Polusi udara memiliki dampak yang mematikan. Studi WHO melaporkan polusi udara jadi penyebab kematian dini sekitar 7 juta orang setiap tahun.

Pada 2015, Greenpeace dan Universitas Harvard merilis laporan yang memperlihatkan dampak buruk khusus polutan PLTU batubara di Indonesia. Dengan polusi udara dari pembangkit batubara yang ada tahun itu, menyebabkan kematian dini 6.500 jiwa.

Di Indonesia, walau belum ada studi secara komprehensif, dampaknya sudah lama dirasakan warga.

Istu Prayogi, satu contoh, menderita penyakit paru-paru kronis sejak 2016. Pria usia 56 tahun kelahiran Purworejo yang pindah ke Jakarta pada 1989 ini tidak merokok dan selalu πakai masker saat beraktivitas di luar.

“Diagnosis dari dokter, saya sensitif udara kotor. Kalau sedang ke Jakarta, saya juga sakit kepala. Mungkin karena polusi tinggi,” katanya, kini tinggal di Kota Depok, Jawa Barat.

 

Kawasan Senayan, Jakarta Selatan pada awal April 2020 yang sepi dan lengang membuat udara menjadi bersih. Foto : Andreas Harsono/Mongabay Indonesia

 

Khalisah Khalid, warga Jakarta juga aktivis lingkungan khawatir kesehatan anaknya saat bermain di luar rumah.

### TINDAKAN YANG DIPERLUKAN
Jawablah pertanyaan berikut berdasarkan teks tentang polusi udara di atas.
1. Menurut studi WHO, sekitar berapa orang mengalami kematian dini setiap tahun akibat polusi udara?
2. Lembaga apa saja yang merilis laporan pada 2015 mengenai dampak polutan PLTU batubara di Indonesia?
3. Sejak tahun berapa Istu Prayogi menderita penyakit paru-paru kronis?

### DATA UNTUK ANALISIS
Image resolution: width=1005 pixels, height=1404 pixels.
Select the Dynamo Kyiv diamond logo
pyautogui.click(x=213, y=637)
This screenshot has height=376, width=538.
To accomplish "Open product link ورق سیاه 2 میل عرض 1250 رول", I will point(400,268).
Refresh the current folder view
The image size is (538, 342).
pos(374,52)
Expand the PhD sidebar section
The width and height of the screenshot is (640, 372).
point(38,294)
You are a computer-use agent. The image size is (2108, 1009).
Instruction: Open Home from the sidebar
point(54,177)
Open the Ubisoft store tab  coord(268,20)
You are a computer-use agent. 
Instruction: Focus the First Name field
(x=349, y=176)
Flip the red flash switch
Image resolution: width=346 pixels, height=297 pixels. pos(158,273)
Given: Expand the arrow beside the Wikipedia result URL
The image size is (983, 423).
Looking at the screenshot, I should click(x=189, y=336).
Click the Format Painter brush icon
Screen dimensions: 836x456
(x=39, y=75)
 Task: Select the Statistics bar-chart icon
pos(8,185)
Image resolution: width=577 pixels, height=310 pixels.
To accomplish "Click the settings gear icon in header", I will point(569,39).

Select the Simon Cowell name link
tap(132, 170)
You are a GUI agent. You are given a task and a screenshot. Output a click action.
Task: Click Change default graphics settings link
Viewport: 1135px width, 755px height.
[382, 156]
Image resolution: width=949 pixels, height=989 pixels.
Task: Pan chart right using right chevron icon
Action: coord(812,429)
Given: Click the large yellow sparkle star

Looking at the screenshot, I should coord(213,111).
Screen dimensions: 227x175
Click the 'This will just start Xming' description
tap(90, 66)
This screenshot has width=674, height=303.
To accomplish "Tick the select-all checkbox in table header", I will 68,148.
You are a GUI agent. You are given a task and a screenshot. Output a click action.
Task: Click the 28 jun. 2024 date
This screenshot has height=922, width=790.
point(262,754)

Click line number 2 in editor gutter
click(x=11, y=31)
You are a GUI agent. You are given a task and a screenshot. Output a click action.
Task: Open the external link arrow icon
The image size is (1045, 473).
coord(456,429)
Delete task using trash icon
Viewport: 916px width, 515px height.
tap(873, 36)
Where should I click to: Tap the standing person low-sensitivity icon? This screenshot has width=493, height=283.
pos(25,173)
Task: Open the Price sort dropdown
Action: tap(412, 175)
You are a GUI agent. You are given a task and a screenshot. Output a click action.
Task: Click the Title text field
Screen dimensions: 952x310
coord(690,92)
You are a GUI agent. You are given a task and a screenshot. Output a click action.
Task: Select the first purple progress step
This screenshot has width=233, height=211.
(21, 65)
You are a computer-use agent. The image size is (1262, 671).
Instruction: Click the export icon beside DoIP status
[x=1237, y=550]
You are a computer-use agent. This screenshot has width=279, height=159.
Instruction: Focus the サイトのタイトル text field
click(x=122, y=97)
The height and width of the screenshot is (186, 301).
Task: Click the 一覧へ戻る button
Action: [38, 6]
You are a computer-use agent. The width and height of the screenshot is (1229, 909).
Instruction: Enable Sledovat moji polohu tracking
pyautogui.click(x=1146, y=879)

### PENYELESAIAN MASALAH
1. Sekitar 7 juta orang.
2. Greenpeace dan Universitas Harvard.
3. Sejak 2016.